The interesting bit is how REX then learns the optimal configurations…

Online learning must balance the exploration of under-tested configurations with exploiting configurations already known to perform well. The canonical form of this is the multi-armed bandit problem, devised for clinical trials, and recently a dominant paradigm for optimization on the web. A multi-armed bandit has a set of available actions called arms. Each time an arm is chosen, a random reward is received, which depends (only) on the selected arm. The objective is to maximize the total reward obtained. While short-term reward is maximized by playing arms currently believed to have high reward, long-term benefit is maximized by exploring to ensure that we don’t fail to find the best arm.

Each ‘arm’ is a system configuration, and the reward given by ‘playing an arm’ (deploying a configuration) is determined by the metrics. Thompson sampling is used for the multi-armed bandit problem, in which each arm is played proportionally to the probability that it is the best arm given the information to date. Bayesian inference is used to produce ‘posterior distributions’ encoding beliefs about the expected values of configurations, which are modeled as bell curves.
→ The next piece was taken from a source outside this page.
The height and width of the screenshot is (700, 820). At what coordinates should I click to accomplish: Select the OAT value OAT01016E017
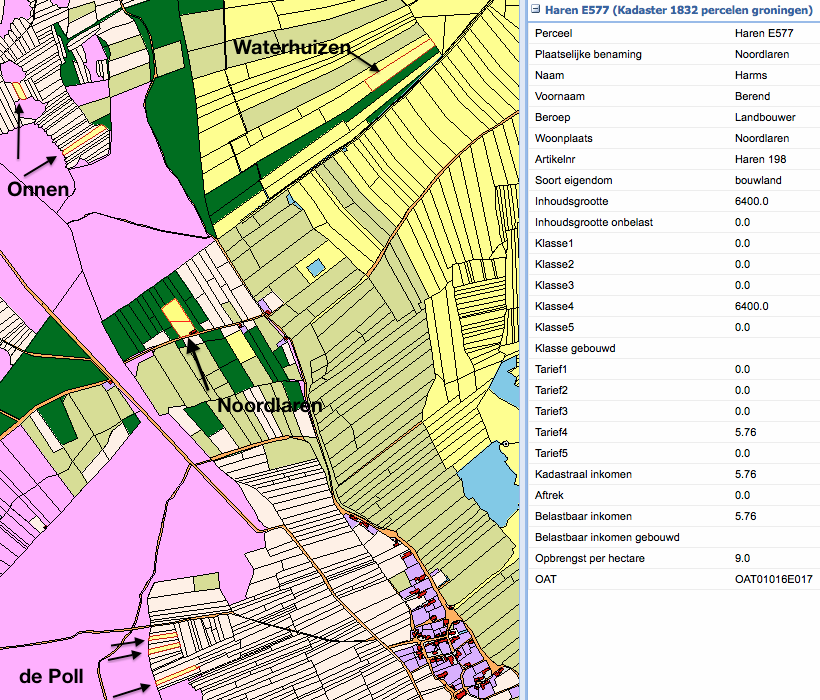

The center of the bell curve represents the average reward seen on that arm to date, and the spread of the curve represents the level of uncertainty. When a Thompson sample is taken from such a curve, for the corresponding arm to be played it must either have a high average (representing the case where we know a configuration to be good) or a wide spread giving us the chance of drawing a high value (representing the case where we still have high uncertainty).
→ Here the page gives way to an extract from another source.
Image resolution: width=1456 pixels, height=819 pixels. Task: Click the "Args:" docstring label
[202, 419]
The effect is that the arms most likely to be played are those that experience suggests are likely to perform well, and those that may perform well but we have insufficient information about. Arms for which we have good information that they will perform badly are played with very low probability. As more information is gained, and beliefs concentrate on the truth, no arms will remain for which there is insufficient information. Thus, in the long term, optimal arms are played with very high probability.
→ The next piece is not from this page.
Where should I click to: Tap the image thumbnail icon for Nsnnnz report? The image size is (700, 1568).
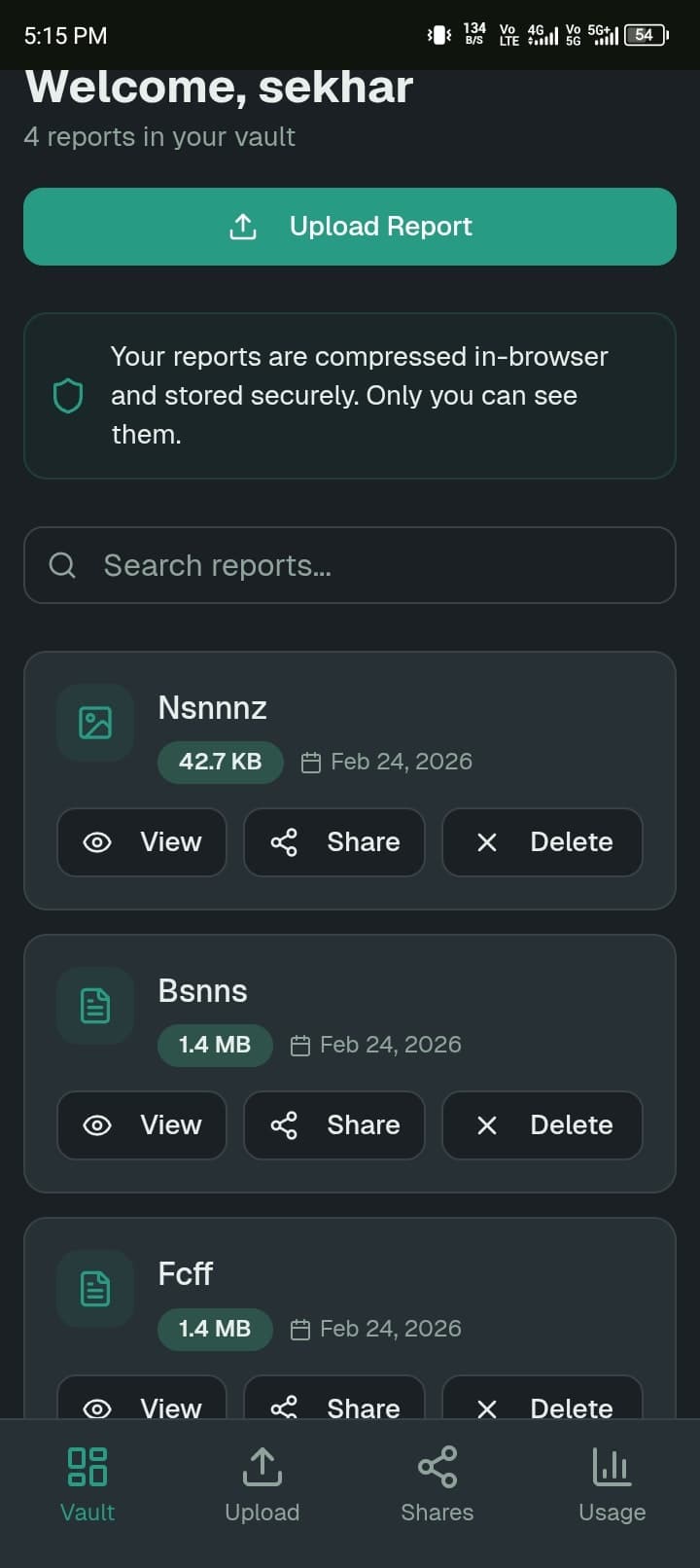(94, 722)
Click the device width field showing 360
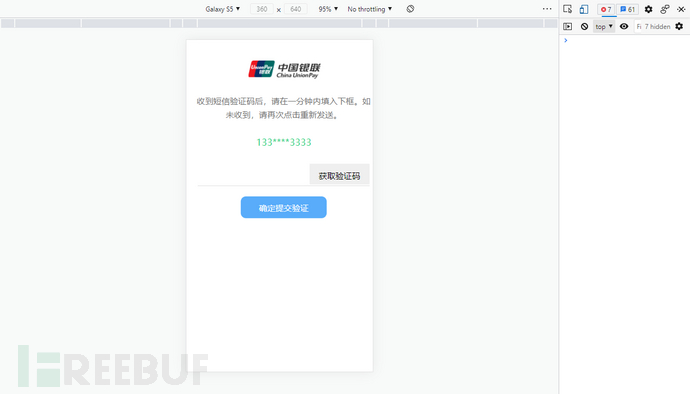 [x=261, y=9]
Forming beliefs about all possible combinations of components could quickly give rise to very large numbers of combinations to explore.

We therefore follow and use a regression framework based on classical experimental design to share information across the different arms available to us… This is formalized by modelling the expected reward for a given configuration as a function of the components deployed within that configuration. In detail, we code each interface as a factor [categorical] variable, with number of levels equal to the number of available components for that interface.

Each possible component has a corresponding coefficient in the expected reward equation. Make an m x k ‘action’ matrix where each row m represents a configuration, and each column k represents a regression coefficient. After sampling a vector of coefficients Β, the matrix can be multiplied by this vector simultaneously solving for all configurations. The row with the highest resulting value is chosen and deployed. After ten seconds the resulting reward is observed (that doesn’t seem very long for e.g. caches to get warm???) and the result is stored. The posterior distribution is then updated before repeating the process.

To help the system ‘unlearn’ what it already knows when the workload characteristics change, additional features are added which represent the current workload. In the current system, these features were manually defined by the authors as the workload entropy (# of different resources requested in a given time frame) and text volume (% of content requested in a given timeframe that was textual). Terms are added to the expected reward equation capturing these variables.

A final thought : it would be interesting to compare the results to the behaviour of a DQN trained to explore the same state space and maximise its reward… Actions taken by the agent would simply correspond to deploying a given configuration, and the Q reward function would be determined by the resulting runtime metrics.